That question came up recently for a customer when all of their vSphere hosts (8 in total) were pegged at 100% CPU.
Customer Environment
The environment consists of eight Nutanix nodes (servers) within a cluster running VMware vSphere 6.7 U3. The Nutanix clusters host core services (AD, SQL, File & Print, etc.) along with a Citrix Virtual Apps and Desktops 7.15 LTSR environment. Users access the environment via a pair of Citrix ADC VPX 200s. The user load is split between Virtual App sessions and Windows 10 virtual desktops.
How did we get to vSphere hosts at 100% CPU?
We had a scheduled outage to replace a bad memory DIMM in one of the Nutanix nodes. We went through the typical procedure of evacuating VMs from the host, putting the host in maintenance mode, and shutting down the host controller VM (CVM). The CVM provides the Nutanix software and serves all of the I/O operations for the hypervisor, in this case VMware vSphere. Unfortunately, when the CVM was powered down, this snowballed into the Nutanix cluster shutting down, which brought down another host CVM. The environment was down until we were able to reattach the CVM on the initial host. We thought we were all set at that point but noticed that the Nutanix cluster in Prism (Nutanix management) was at 100% CPU; this was the same within vCenter. All virtual machines were powered on and initially we did not see any issues regarding server access.
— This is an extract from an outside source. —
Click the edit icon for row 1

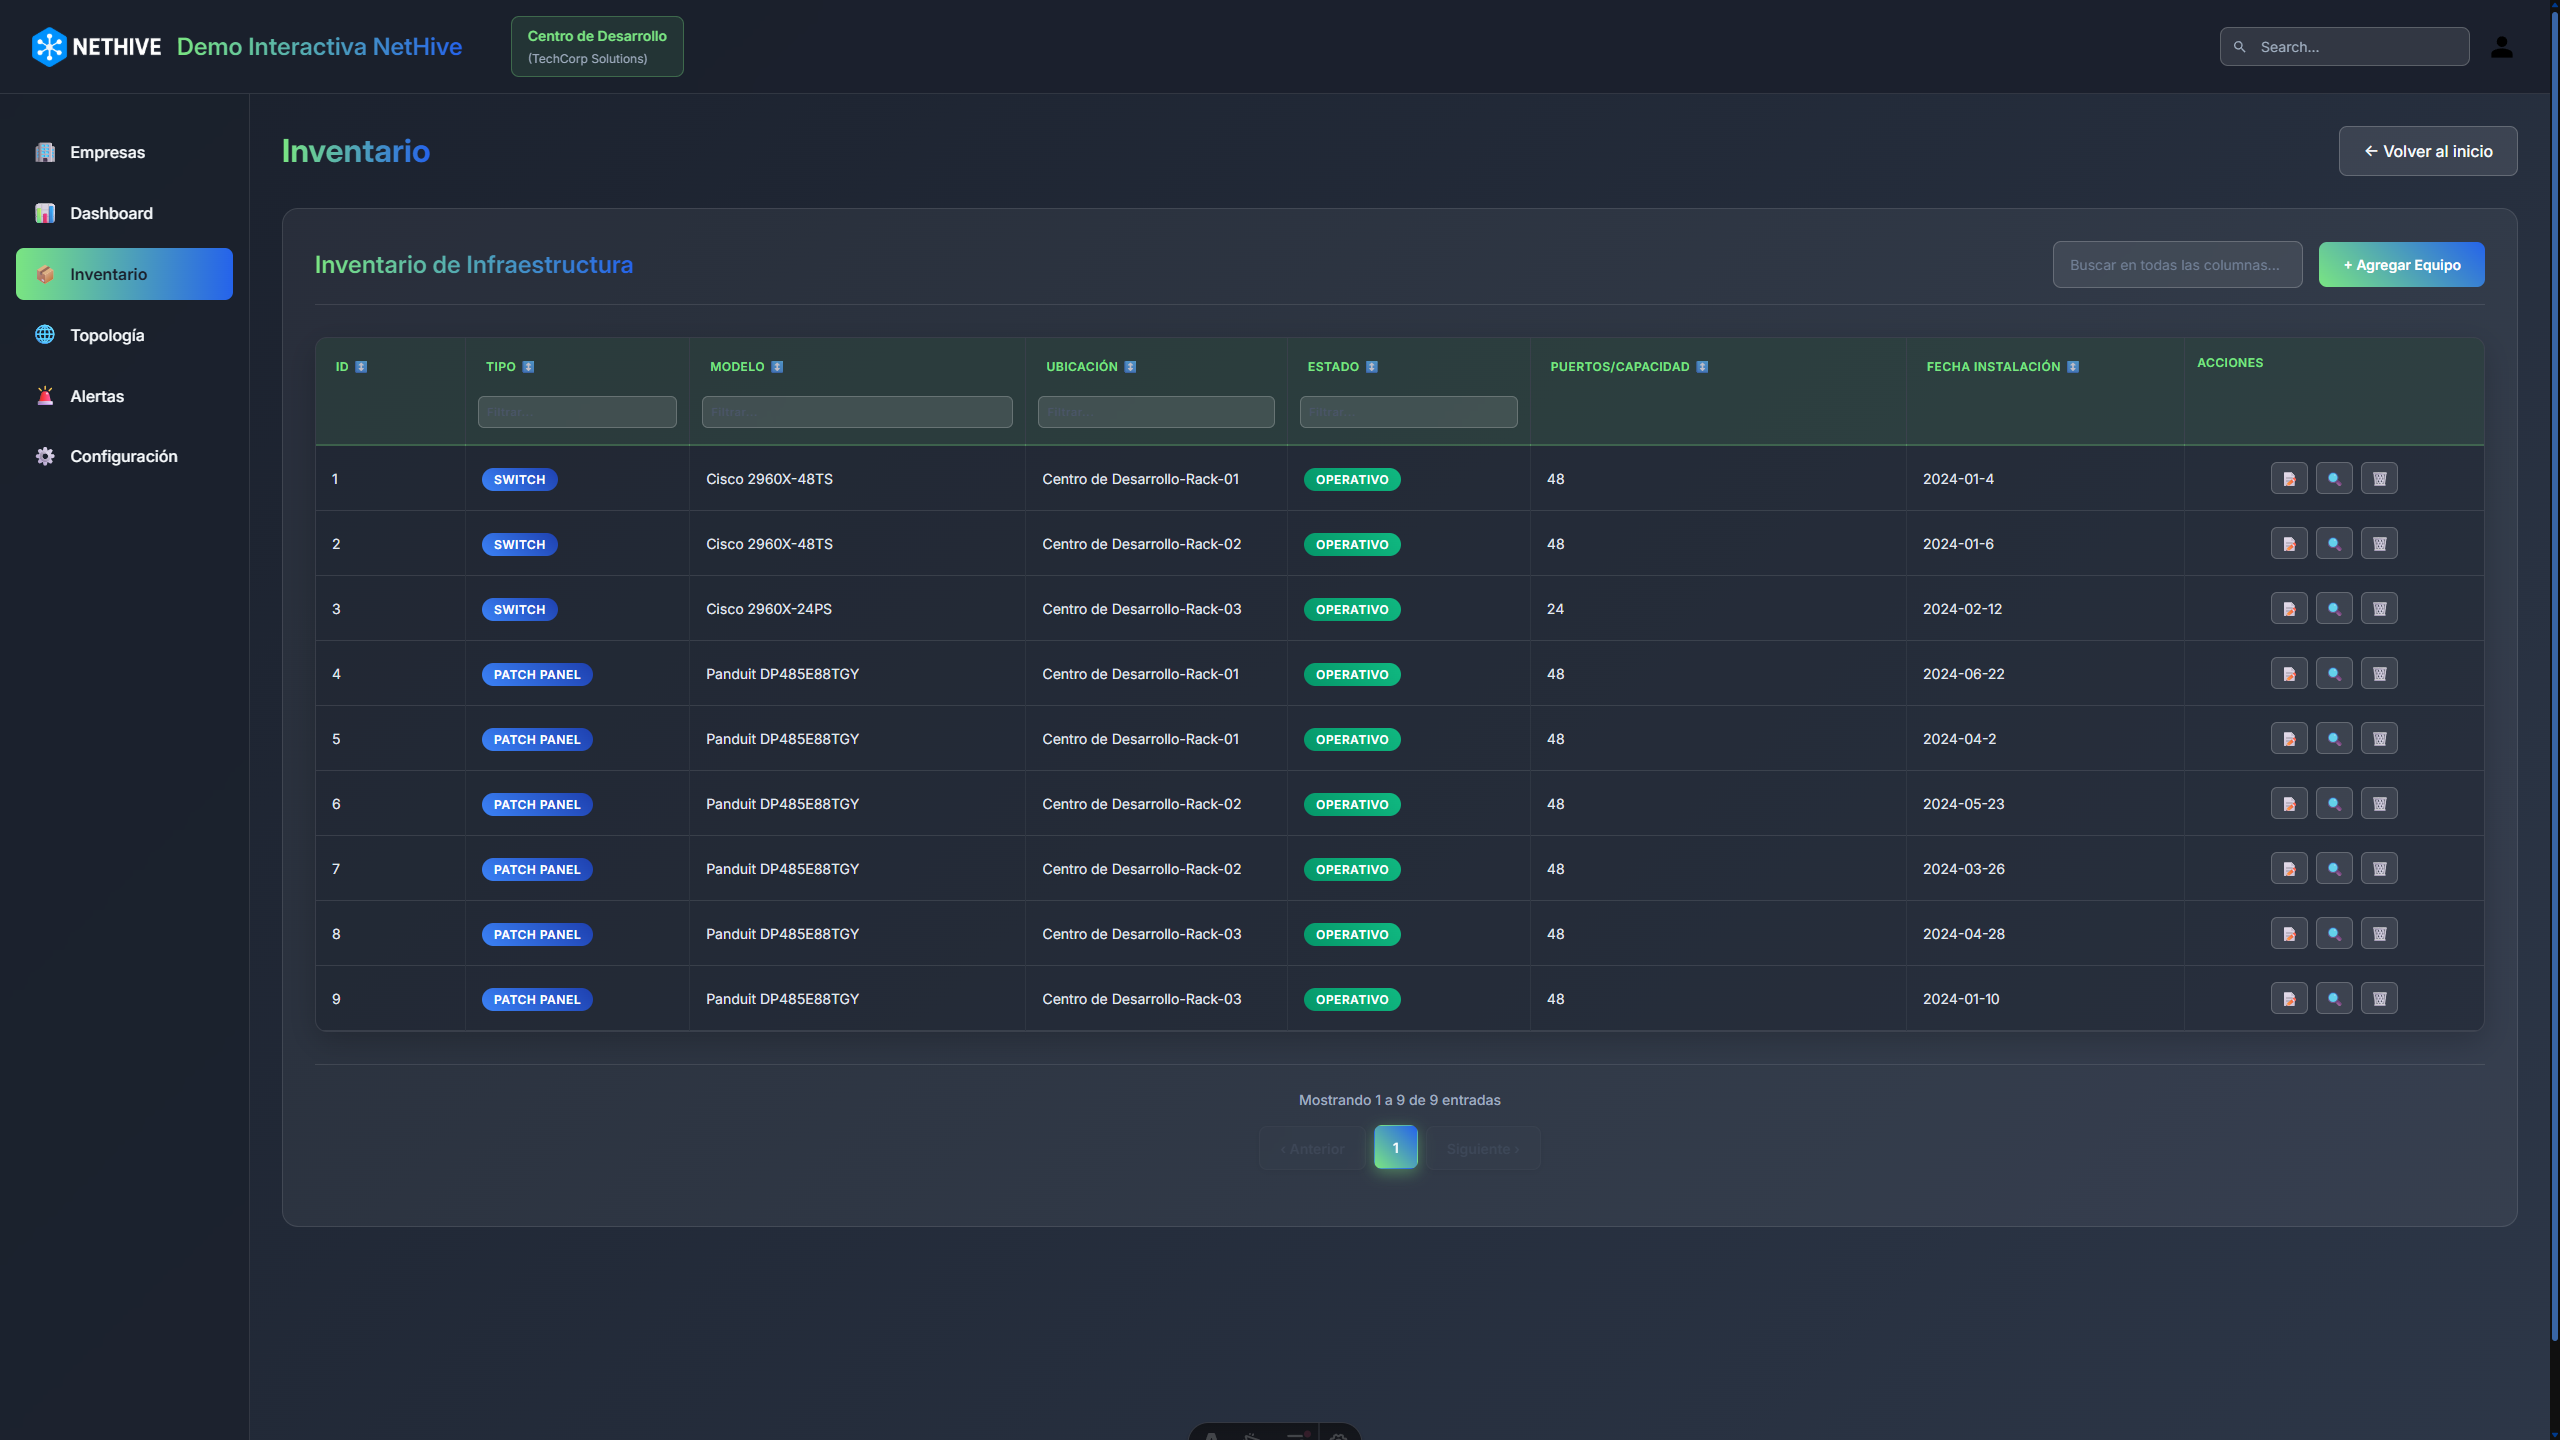pos(2288,479)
We opened cases with both VMware and Nutanix. The engineers started running ESXTOP on the hosts to find which VMs were taking up the CPU. Many VMs were extremely high (> 5%) on the %READY metric, definitely not a good sign. We tried rebooting one of the hosts, but as soon as we vMotioned VMs back to the rebooted host, the CPUs were pegged at 100%. While the VMware and Nutanix engineers were investigating the CPU issue, I searched for similar issues on the VMware and Nutanix forums, but didn’t find any.
I then checked Citrix Studio to determine the state of the Virtual App servers and Windows 10 VDI sessions. The Virtual App servers were registered and did not have any issues. However, the Windows 10 VDI sessions (approximately 70 sessions) were in an unregistered state, although powered on. I went through each Windows 10 VM in vCenter via the web console and discovered they were at a blue screen of death (BSOD). This was because when the Nutanix cluster shut down, the Windows 10 VMs lost storage access. I started to force restart all the affected Windows 10 VMs, which then started registering in Citrix Studio. Right after that, the CPUs for all hosts stabilized at 40% of load, which is the average load for this environment.
Lesson Learned
Don’t only look at the hardware/software aspects of the environment. Dig deeper, look at the state of the virtual machines that are hosted. In this case, I had never seen an issue like this and neither had the Nutanix or VMware engineers, or the escalation engineers. Also, without any reservations, virtual machines that are in BSOD will utilize as much CPU as possible.